== Segment start ==

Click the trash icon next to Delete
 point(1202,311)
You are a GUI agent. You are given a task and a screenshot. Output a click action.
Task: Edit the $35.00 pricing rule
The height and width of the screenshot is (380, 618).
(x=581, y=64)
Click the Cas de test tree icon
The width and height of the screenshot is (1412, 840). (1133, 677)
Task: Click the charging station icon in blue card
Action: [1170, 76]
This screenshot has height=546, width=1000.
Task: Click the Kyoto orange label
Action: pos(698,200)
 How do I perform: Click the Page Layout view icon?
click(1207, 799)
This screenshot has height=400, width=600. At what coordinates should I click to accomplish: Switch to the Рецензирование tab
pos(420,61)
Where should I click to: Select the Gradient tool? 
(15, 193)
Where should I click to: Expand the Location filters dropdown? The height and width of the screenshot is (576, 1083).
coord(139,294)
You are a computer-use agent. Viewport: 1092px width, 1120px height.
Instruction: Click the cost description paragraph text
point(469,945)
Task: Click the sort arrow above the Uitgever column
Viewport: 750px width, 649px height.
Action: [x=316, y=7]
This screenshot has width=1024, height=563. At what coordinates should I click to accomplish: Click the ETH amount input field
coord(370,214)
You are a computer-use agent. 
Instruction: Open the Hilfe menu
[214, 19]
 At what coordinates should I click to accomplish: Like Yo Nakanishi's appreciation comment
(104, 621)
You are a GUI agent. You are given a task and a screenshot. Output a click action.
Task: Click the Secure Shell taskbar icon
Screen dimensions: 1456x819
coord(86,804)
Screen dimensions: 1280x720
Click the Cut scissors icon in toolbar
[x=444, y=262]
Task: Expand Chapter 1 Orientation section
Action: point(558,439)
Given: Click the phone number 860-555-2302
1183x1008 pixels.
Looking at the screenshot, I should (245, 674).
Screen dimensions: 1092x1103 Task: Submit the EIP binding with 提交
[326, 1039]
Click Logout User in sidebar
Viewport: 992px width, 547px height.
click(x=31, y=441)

== Segment end ==

> [Exercise objective]: Every line above carrying the word "agent" needs to be shown.

> [Output for this task]:
You are a GUI agent. You are given a task and a screenshot. Output a click action.
You are a computer-use agent. Viewport: 1092px width, 1120px height.
You are a computer-use agent. 
You are a GUI agent. You are given a task and a screenshot. Output a click action.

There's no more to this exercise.